US Secretary of State Urges China to Be Fairer Toward Media

US Secretary of State Urges China to Be Fairer Toward Media
U.S. Secretary of State Mike Pompeo delivers remarks to the media at the State Department in Washington, D.C., on March 5, 2020. Yuri Gripas/Reuters
Reuters
Updated:

WASHINGTON—U.S. Secretary of State Mike Pompeo on Mar. 5 called on Beijing to take a fairer approach toward American and other foreign media working in China, deepening a dispute between the two countries over the treatment of the news media.

“Where the Chinese Communist Party has imposed increasingly harsh surveillance, harassment and intimidation on our independent and world-class journalists, we will respond to achieve reciprocity,” Pompeo said.

Pompeo was referring to an announcement on Monday that the United States was slashing the number of Chinese nationals permitted to work at the U.S. offices of major Chinese state-owned media outlets in retaliation for Beijing’s “long-standing intimidation and harassment of journalists.”

Citing a “deepening crackdown” on all forms of independent reporting inside China, Trump administration officials said Beijing’s attacks on free speech were worse than they were a decade ago, comparing them to those of the Soviet Union at the height of the Cold War.
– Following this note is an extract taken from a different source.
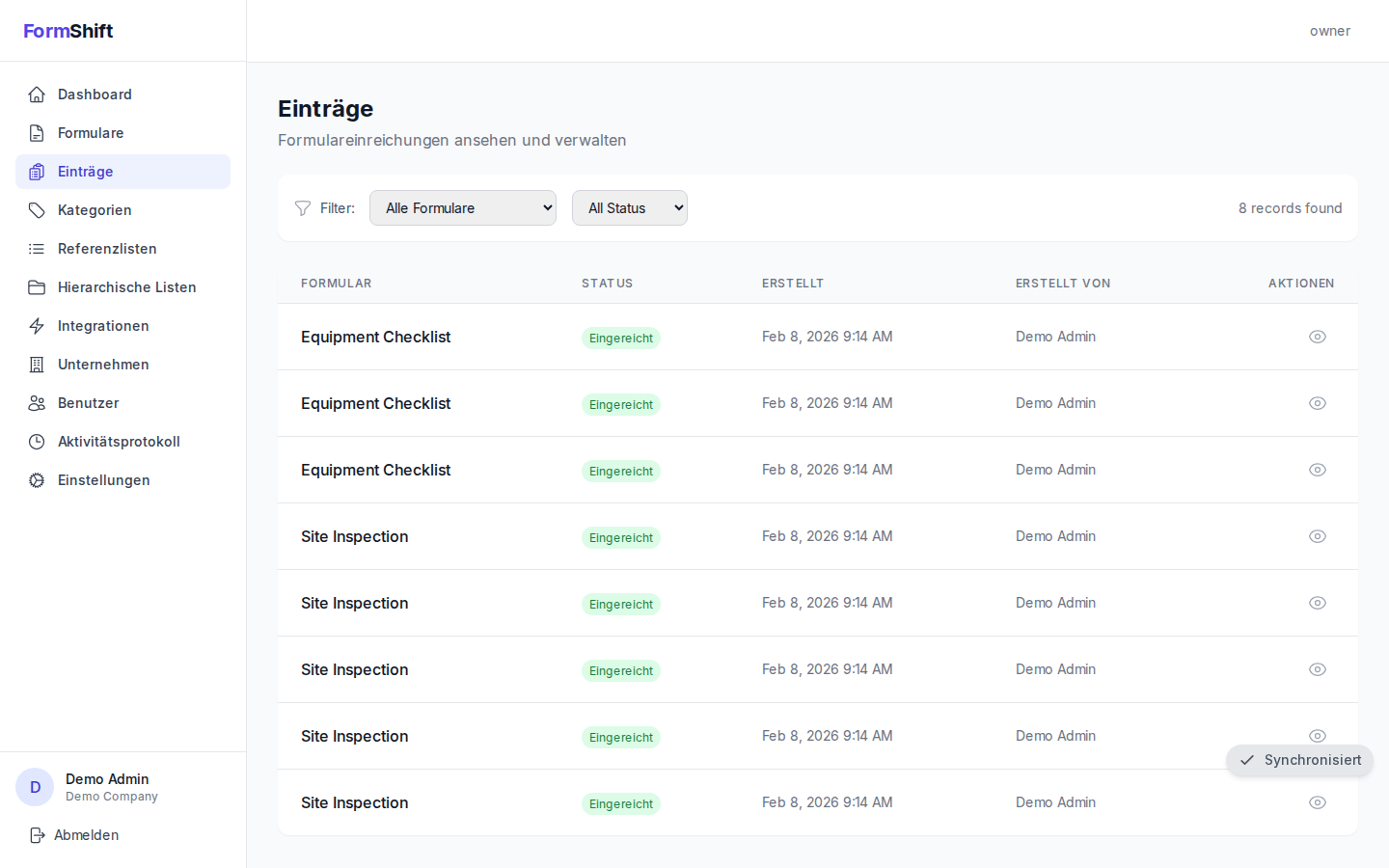The height and width of the screenshot is (868, 1389).
Task: Click eye icon on third Equipment Checklist row
Action: coord(1317,470)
In response to the U.S. move against the Chinese media, Beijing on Tuesday signaled it would respond to the measures.

In February, China ordered the expulsion of three Wall Street Journal journalists after the newspaper declined to apologize for a coronavirus-related op-ed column with a headline calling China the “real sick man of Asia.”

Tensions between the two superpowers have escalated three years ago over issues ranging from trade tariffs to alleged Chinese spying in the United States and U.S. support for Taiwan.